**Provided passage**
Like Duke Energy’s Piedmont acquisition, part of Southern Co.’s AGL Resources acquisition is to help meet infrastructure demand.

“Southern Co. has been exploring opportunities to participate in new natural gas infrastructure for some time. AGL Resources, at a modest scale, is already a participant in several major projects, and has an experienced midstream management team. We expect the combined company will be able to compete for more, and larger, opportunities in the future and to further increase supply,” Fanning added.

Lessons to learn

Market dynamics aren’t the only thing helping to fuel natural gas’ role in the power generation sector. U.S. Environmental Protection Agency

(EPA) regulations effectively ended the further development of the coal industry in the U.S. The intention may have been to foster cleaner coal solutions, but when you have low-cost natural gas and renewables taking up more of the energy mix there’s no incentive to invest in the higher costs involved in cleaner coal unless the markets recover to a price level of $14 per MMBtu.

“The biggest change for power generation has been EPA regulations on power plants, which effectively ended all coal plant proposals because they would have to integrate carbon capture and sequestration (CCS) technology. There’s no real reason to do that if you’re a utility if you can build a renewable or gas plant even though coal is more reliably low cost,” Cothran said.

Natural gas is now adjusting to its new role as the dominant power source in the U.S., but this role brings its own challenges. Though gas beats renewables on price in the open market, coal beats them both and is losing market share. Federal and state regulations on carbon emissions may have helped bring natural gas its current market share, but those same regulations may eventually cost gas market share. It is important to work with legislators and regulators or the gas industry could wind up in a similar fate to the coal industry in the coming decades.

While speaking at the Capital Link MLP Investing Forum in New York City in March, Christopher A. Smith, assistant secretary for fossil energy at the U.S. Department of Energy (DOE), told attendees that many of the coal industry’s wounds were self-inflicted.

“There wasn’t a lot of collaboration with the coal industry. In fact, they have had the mindset of ‘this too shall pass’ when it comes to challenges of climate change and haven’t really contributed anything to address the problem. When you look at the top coal companies in the U.S., over the past few years they shed almost $28 billion in market capitalization. In addition to challenges from natural gas, the ability for coal generation to have this unmitigated, uncontrolled release of CO2 into the environment can’t go on in perpetuity,” Smith said.

While the EPA and many states are heavily supporting renewable energy sources, the DOE remains committed to natural gas as an important part of the nation’s energy mix though increased use of carbon capture will be necessary, Smith added.

“The use of natural gas remains very important. We at DOE very explicitly care about natural gas and natural gas opportunities. There are challenges since natural gas has emissions and can’t create all of the emission reductions that the U.S. is targeting on its own. Natural gas has much lower emissions than coal, but the fact is we’ll have to develop carbon capture for natural gas-fired power plants as well,” he said.

Regulatory uncertainty

The EPA’s proposed Clean Power Plan would seek to limit the use of non-CCS coal-fired power generation in favor of gas fired and renewables power generation, but as Smith makes clear there will be changes aimed at natural gas generation eventually.

**Required work**
1. Summarize the passage on natural gas and coal regulation in two sentences.
2. Answer these questions using the passage on natural gas and coal regulation:
(a) To what price level would markets need to recover before there is an incentive to invest in cleaner coal?
(b) At what event did Christopher A. Smith speak in March?
(c) About how much market capitalization did the top U.S. coal companies shed over the past few years, according to Smith?

**Material provided**
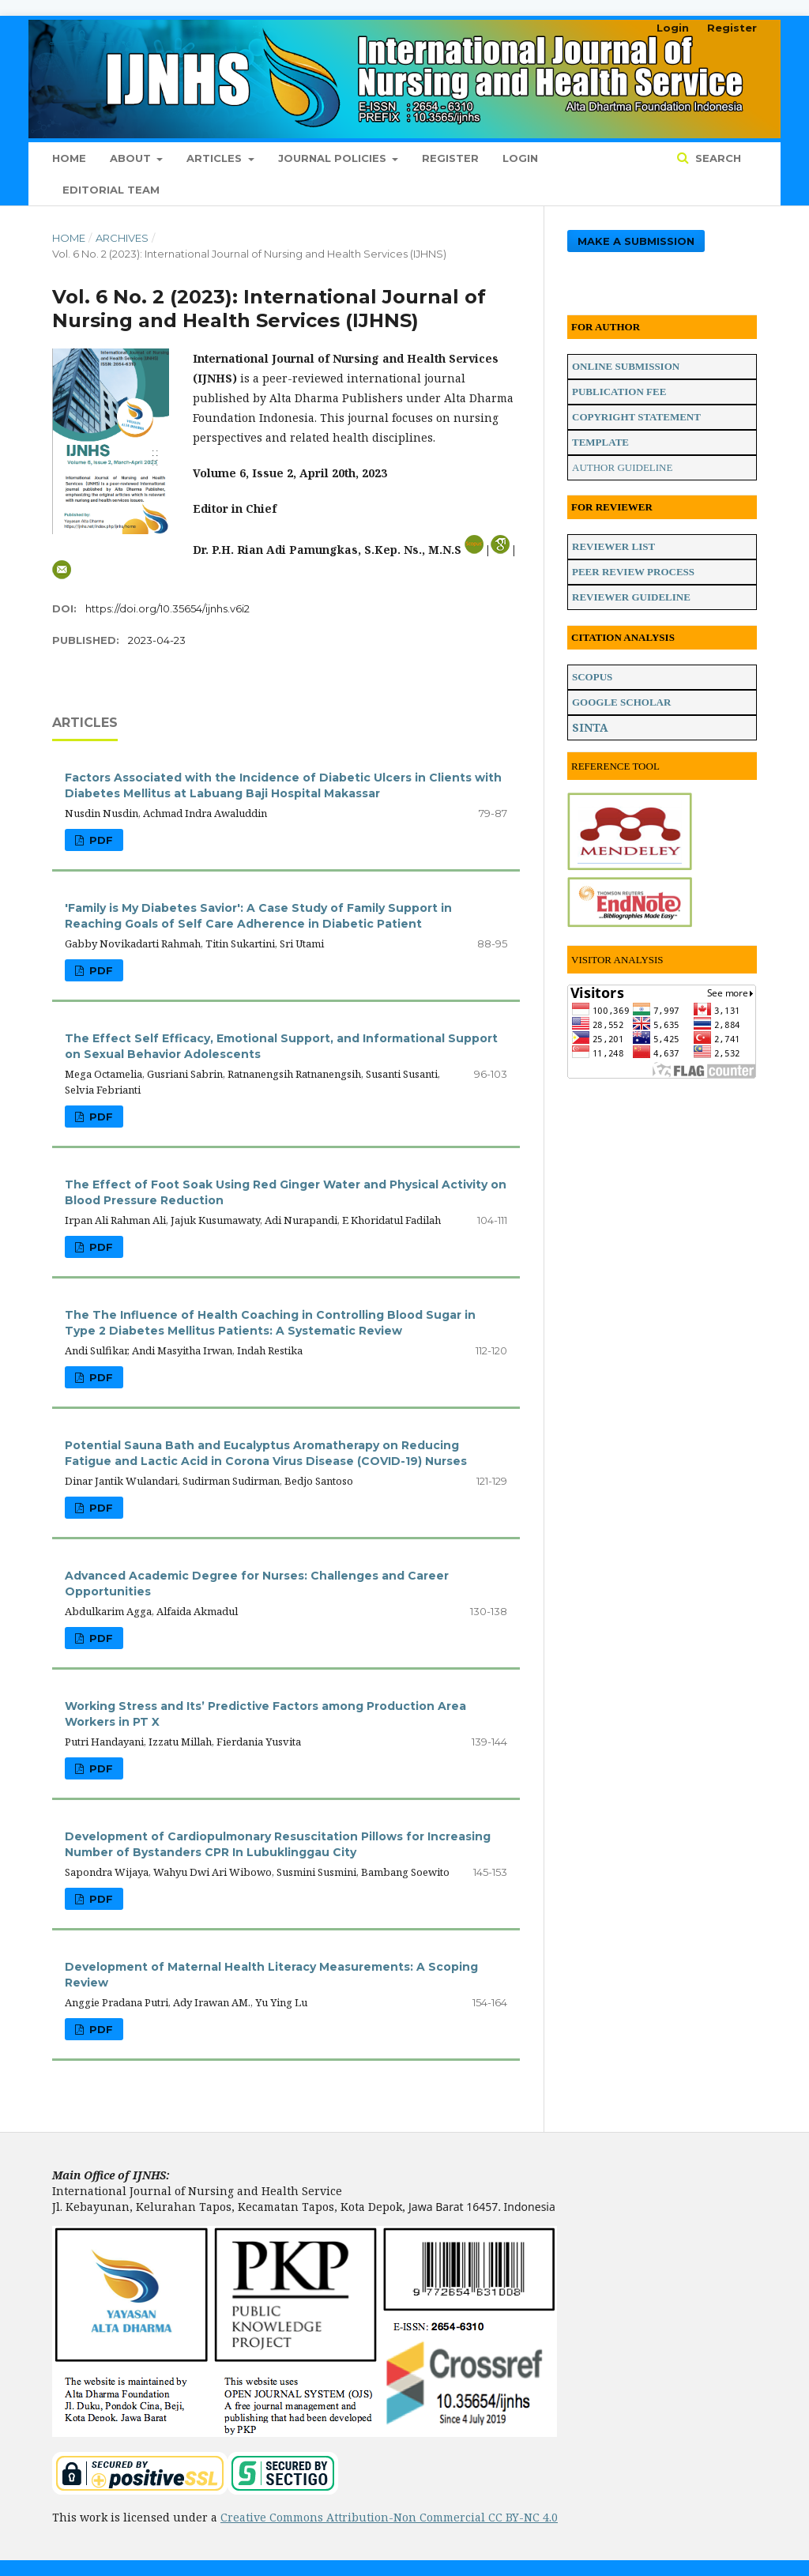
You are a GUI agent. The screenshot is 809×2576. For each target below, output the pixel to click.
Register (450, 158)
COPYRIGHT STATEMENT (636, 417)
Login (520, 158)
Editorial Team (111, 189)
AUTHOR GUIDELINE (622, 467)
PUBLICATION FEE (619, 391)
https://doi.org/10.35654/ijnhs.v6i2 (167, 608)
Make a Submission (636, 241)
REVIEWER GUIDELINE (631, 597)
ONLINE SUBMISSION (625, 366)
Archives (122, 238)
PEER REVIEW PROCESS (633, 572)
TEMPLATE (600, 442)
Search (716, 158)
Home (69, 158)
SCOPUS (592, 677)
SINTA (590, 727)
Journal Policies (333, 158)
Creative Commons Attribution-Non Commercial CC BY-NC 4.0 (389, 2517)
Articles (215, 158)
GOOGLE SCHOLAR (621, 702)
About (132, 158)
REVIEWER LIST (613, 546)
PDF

**Outputs by task**
1. EPA regulations effectively ended new coal plant proposals in the U.S., helping natural gas become the dominant power source, though the same carbon emission rules may eventually cost gas market share. Christopher A. Smith of the DOE said many of the coal industry's wounds were self-inflicted, and that while the DOE remains committed to natural gas, carbon capture will have to be developed for gas-fired power plants as well.

2.
(a) $14 per MMBtu
(b) The Capital Link MLP Investing Forum in New York City
(c) Almost $28 billion